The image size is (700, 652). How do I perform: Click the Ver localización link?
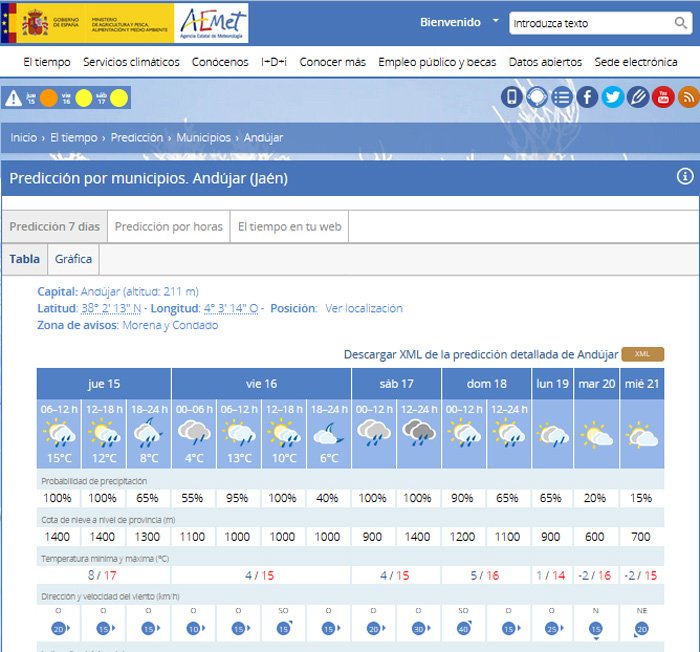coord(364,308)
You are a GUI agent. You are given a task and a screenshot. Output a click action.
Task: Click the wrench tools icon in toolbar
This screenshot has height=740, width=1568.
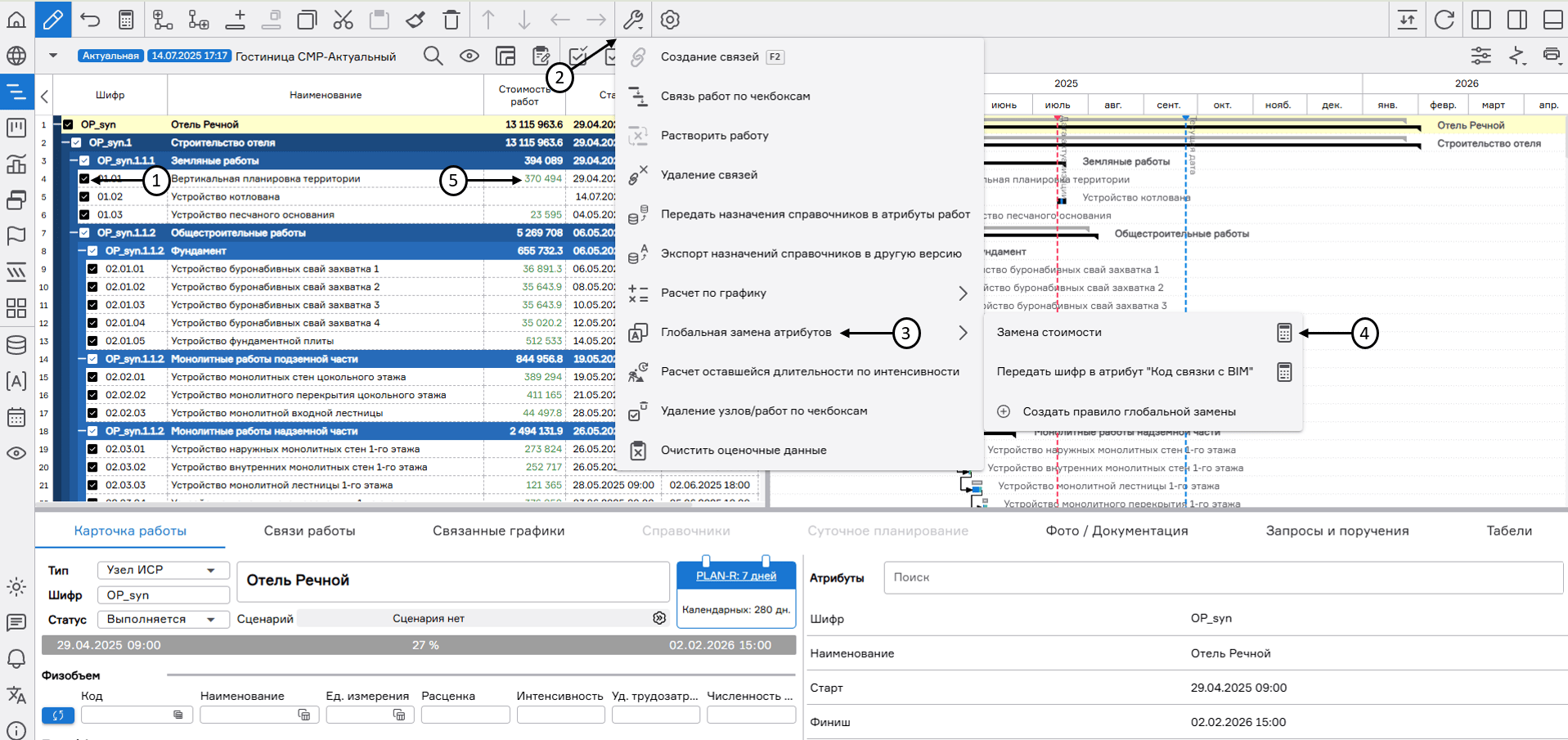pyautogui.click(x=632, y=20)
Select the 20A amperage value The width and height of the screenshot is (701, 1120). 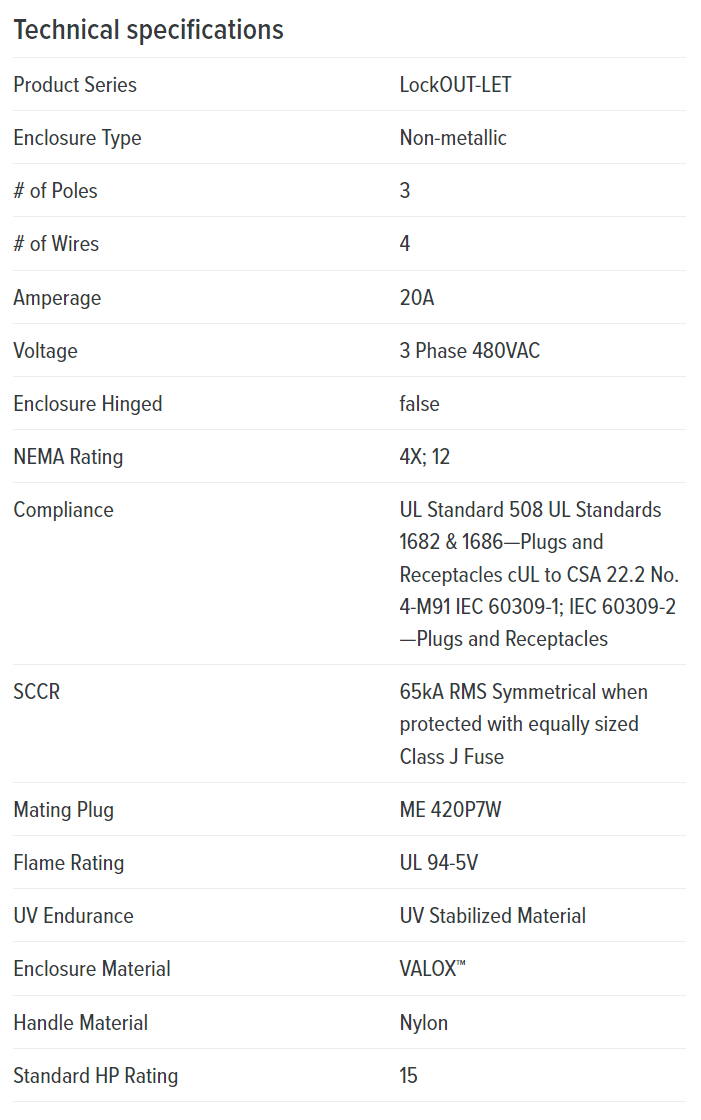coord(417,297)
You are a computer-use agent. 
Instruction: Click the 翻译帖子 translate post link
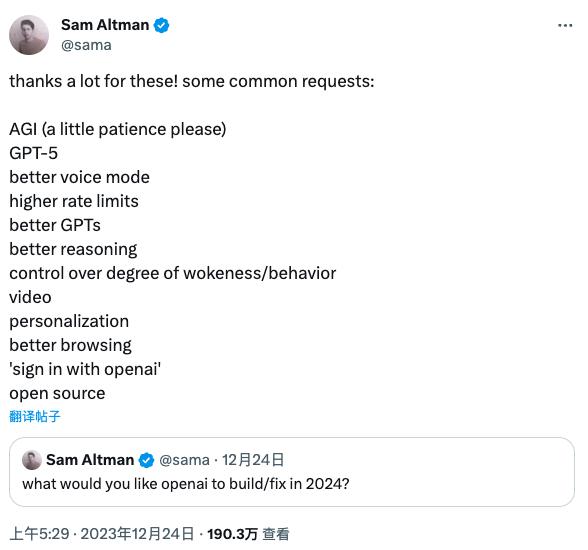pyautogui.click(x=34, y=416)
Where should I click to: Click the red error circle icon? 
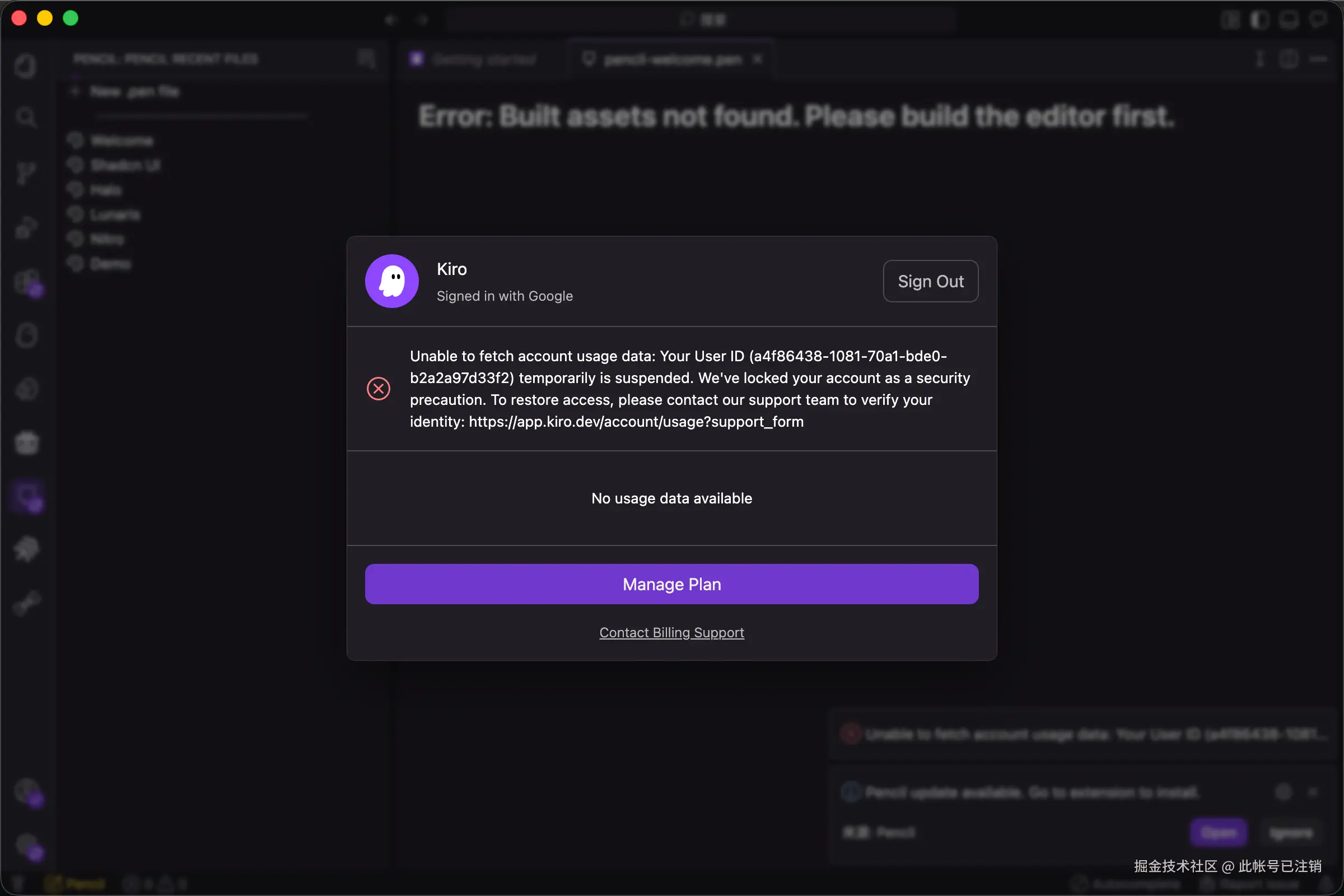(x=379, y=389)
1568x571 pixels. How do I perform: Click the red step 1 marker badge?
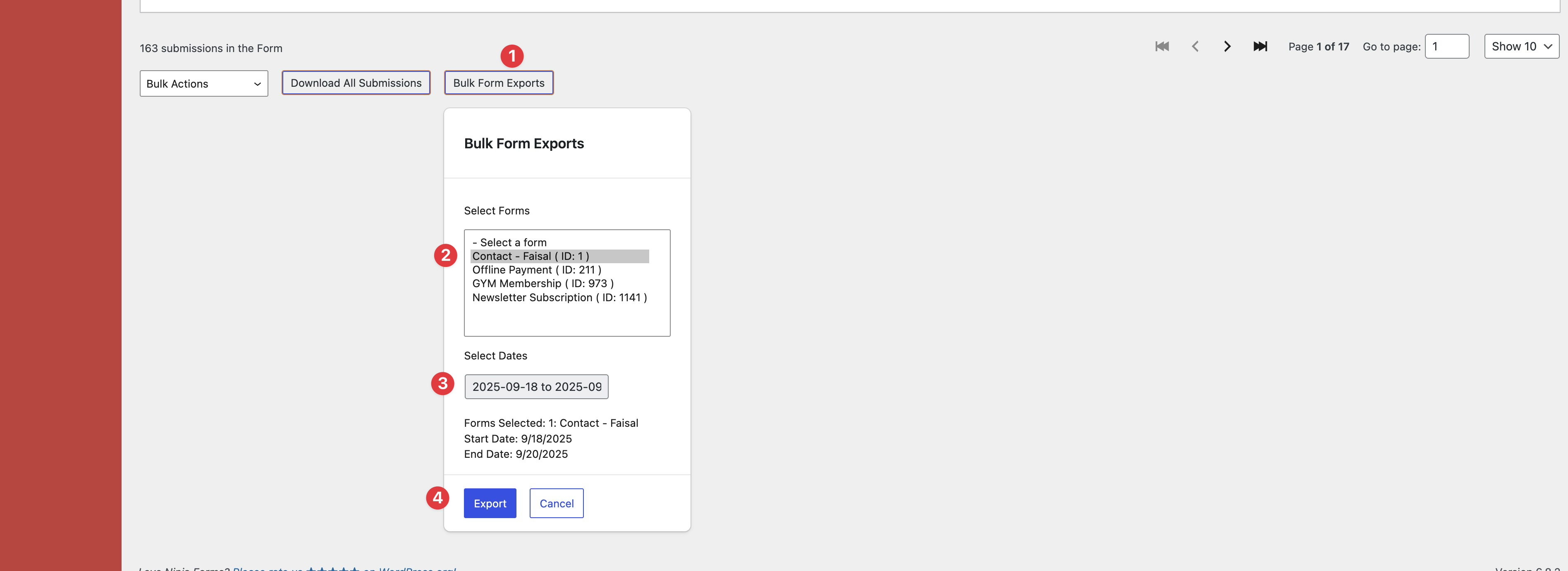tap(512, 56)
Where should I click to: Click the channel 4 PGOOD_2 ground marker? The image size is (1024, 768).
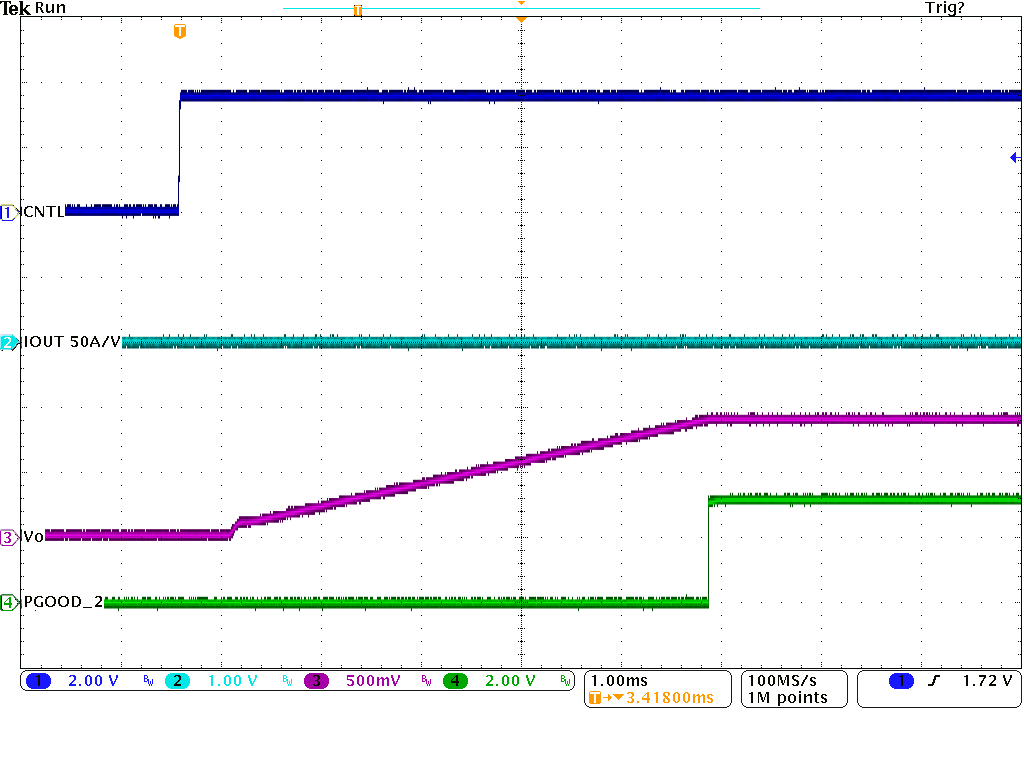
========
从包含“Where should I click to: Click the red”的那一行起，一直到记录末尾，把其间各行一字不差地照抄下来，图片不要放进答案。

Where should I click to: Click the red error circle icon? 
(x=379, y=389)
1568x571 pixels. How do I perform: Click the red step 1 marker badge?
tap(512, 56)
Where should I click to: Click the channel 4 PGOOD_2 ground marker? The image size is (1024, 768).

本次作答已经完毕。